Page excerpt:
***
In 2014, Clark was elected to the board of trustees of US public policy organization the Brookings Institution.

==Recognition==
Clark has received honorary degrees from Mount Allison University, Queen's University, the University of Western Ontario, University of Toronto, York University, and Ryerson University.

In 2010 Clark was appointed to the Order of Canada for his "contributions to Canada's banking and financial industry, and for his voluntary and philanthropic endeavours". Clark also received Egale's Leadership Award in honour of his leadership in supporting LGBT communities, and the inaugural Catalyst Canada Honour, awarded to individuals who have made a critical and visible difference to women's advancement. Clark was also named Canada's Outstanding CEO of the Year in 2010 and again for CEO of the year in 2013 by a different selection group.

In 2011, Clark was named Ivey Business Leader of the Year by the Richard Ivey School of Business at the University of Western Ontario. That same year, he was acknowledged by GTA Association of Fundraising Professionals (AFP) with the "2011 Outstanding Philanthropist" award. In 2012 and 2013, Clark was selected by Barron's magazine as one of the world's 30 best CEOs. Then in October 2014, the Harvard Business Review named Clark on its list of the 100 Top Performing CEOs in the World, ranking him #47. In 2016 Clark was inducted into the Canadian Business Hall of Fame. In 2017 he received the Canadian Dealmakers Award.
***
Request 1:
Answer these questions using the excerpt about Clark, one line each, marked (a), (b), (c):
(a) In what year was Clark elected to the board of trustees of the Brookings Institution?
(b) Which group gave Clark the "2011 Outstanding Philanthropist" award?
(c) What rank did the Harvard Business Review give Clark on its October 2014 list of the 100 Top Performing CEOs in the World?
Request 2:
Summarize the excerpt about Clark in two sentences.
Request 3:
Write the next paragraph of the excerpt about Clark, following on from its final sentence.
***
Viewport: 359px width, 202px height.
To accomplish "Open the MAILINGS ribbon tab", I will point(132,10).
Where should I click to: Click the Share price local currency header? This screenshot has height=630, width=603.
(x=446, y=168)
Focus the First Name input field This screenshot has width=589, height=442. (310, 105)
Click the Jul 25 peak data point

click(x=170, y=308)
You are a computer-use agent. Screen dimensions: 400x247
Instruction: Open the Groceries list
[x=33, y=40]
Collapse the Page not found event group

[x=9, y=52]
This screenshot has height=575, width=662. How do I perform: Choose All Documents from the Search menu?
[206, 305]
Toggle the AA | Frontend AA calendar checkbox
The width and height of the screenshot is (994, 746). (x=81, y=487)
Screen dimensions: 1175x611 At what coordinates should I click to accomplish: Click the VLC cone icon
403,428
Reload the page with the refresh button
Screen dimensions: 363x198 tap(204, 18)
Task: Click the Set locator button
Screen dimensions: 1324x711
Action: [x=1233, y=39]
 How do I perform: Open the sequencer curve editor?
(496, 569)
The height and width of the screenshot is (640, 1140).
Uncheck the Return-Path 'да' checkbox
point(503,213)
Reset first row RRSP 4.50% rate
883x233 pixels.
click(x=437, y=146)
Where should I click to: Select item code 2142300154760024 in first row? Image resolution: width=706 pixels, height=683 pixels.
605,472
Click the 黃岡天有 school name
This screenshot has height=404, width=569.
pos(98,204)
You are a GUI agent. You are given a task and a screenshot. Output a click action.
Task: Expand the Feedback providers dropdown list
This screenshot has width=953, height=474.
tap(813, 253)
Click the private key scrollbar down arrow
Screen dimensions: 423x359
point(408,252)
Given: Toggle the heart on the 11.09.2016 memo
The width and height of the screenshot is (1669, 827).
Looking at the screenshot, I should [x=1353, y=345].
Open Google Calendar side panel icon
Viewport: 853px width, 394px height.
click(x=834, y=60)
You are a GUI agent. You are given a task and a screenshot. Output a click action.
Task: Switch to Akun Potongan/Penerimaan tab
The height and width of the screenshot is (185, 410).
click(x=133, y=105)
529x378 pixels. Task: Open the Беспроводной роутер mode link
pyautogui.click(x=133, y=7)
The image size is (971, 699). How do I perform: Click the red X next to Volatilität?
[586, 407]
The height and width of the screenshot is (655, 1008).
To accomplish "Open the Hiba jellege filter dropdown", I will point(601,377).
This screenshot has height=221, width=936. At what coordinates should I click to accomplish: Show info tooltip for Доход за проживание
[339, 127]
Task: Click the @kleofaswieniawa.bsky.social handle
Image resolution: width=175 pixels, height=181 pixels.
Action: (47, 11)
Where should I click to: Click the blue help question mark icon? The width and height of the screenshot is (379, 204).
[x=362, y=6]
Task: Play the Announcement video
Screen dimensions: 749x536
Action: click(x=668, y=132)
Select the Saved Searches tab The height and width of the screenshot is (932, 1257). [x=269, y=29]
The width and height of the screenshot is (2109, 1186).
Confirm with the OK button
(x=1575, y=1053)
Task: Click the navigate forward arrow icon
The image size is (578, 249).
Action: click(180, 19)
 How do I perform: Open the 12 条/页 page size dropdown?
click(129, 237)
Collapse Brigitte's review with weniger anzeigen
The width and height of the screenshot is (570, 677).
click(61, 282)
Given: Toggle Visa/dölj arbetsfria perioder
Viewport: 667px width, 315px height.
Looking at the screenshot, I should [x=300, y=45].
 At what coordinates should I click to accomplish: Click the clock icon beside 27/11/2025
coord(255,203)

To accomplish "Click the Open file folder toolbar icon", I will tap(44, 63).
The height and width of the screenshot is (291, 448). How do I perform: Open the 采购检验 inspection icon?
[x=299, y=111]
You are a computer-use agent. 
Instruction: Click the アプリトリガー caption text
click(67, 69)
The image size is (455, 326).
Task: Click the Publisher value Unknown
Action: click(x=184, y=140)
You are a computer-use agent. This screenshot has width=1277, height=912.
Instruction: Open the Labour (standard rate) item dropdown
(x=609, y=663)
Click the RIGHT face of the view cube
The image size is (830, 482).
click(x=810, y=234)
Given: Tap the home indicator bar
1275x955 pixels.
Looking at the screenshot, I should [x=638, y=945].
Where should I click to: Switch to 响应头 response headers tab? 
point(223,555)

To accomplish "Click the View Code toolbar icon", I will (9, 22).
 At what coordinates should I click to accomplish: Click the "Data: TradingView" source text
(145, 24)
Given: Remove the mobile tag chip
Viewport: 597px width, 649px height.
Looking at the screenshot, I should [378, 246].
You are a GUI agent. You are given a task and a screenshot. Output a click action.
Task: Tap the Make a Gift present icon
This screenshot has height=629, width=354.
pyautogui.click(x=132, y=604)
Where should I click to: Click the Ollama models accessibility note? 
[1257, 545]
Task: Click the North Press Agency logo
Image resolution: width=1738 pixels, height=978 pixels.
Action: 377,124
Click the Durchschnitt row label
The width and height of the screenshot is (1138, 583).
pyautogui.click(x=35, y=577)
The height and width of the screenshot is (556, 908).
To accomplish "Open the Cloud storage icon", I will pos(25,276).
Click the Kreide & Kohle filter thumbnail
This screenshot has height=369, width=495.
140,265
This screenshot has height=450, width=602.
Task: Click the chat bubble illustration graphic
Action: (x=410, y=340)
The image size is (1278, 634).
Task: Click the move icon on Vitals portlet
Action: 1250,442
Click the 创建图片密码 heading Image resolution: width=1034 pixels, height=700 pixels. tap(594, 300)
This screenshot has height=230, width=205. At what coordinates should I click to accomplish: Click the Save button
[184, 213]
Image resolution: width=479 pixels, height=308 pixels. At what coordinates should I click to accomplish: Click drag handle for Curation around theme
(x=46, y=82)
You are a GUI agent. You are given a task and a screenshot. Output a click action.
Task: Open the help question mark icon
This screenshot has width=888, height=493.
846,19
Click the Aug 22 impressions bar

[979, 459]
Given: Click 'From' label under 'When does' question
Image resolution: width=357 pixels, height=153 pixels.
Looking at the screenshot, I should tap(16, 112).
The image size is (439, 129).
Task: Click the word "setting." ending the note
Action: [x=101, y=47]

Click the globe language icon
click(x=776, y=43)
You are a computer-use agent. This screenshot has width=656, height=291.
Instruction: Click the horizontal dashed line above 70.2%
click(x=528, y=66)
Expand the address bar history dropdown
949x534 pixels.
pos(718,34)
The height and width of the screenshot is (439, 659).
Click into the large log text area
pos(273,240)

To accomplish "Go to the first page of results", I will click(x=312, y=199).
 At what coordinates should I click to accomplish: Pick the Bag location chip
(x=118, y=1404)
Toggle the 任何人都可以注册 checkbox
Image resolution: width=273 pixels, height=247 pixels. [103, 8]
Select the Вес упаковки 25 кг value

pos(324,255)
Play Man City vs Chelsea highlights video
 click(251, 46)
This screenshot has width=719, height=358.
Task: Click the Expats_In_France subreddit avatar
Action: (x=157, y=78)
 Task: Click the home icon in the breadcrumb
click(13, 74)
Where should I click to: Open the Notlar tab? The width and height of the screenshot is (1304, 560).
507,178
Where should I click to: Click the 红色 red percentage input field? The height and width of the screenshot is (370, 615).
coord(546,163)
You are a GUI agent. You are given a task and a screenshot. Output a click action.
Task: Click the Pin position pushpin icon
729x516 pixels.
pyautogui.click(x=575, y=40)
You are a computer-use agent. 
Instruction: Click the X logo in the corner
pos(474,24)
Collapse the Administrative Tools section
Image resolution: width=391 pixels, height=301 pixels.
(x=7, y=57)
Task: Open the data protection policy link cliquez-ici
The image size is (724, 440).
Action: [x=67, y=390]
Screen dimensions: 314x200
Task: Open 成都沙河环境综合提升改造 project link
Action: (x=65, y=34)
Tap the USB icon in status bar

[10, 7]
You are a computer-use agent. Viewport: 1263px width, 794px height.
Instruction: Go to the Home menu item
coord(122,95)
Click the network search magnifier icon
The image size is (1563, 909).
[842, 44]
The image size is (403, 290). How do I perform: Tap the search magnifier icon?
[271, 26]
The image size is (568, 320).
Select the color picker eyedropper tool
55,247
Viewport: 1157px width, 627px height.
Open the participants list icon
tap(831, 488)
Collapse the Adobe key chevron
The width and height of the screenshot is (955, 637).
***
Exercise response 1:
(a) 2014
(b) The GTA Association of Fundraising Professionals (AFP)
(c) #47

Exercise response 2:
Clark, elected to the Brookings Institution's board of trustees in 2014, has received honorary degrees from six Canadian universities and was appointed to the Order of Canada in 2010 for his contributions to banking and finance and his philanthropy. His other honors include awards for supporting LGBT communities, women's advancement, and philanthropy, several CEO and business leader distinctions, induction into the Canadian Business Hall of Fame in 2016, and the Canadian Dealmakers Award in 2017.

Exercise response 3:
==Family==
Clark and his wife Fran live in Toronto; they have four grown children and twelve grandchildren.

==Speeches==
Clark has been asked to speak at a number of prominent international events on a wide range of topics, including the Canadian economy, the banking industry, leadership values, and the importance of creating a diverse and inclusive culture in the workplace. The following is a selection of his remarks:
- "The Shift in Leadership" - Remarks at Canada's Outstanding CEO Award Dinner, Toronto, ON. February 17, 2011
- "Preserving The Things That Matter In A World Of Constrained Resources" - Remarks at the Ivey Business Leader Award Dinner, Toronto, ON. October 19, 2011
- "Building a Better Banking System for America" - Remarks delivered at the Chief Executives' Club of Boston, Boston College, Boston. April 26, 2012
- "Somewhere over the rainbow: a CEO's perspective on building an inclusive company" - Remarks delivered at the Economic Club of Canada coinciding with the WorldPride Human Rights Conference, Toronto, ON. June 25, 2014.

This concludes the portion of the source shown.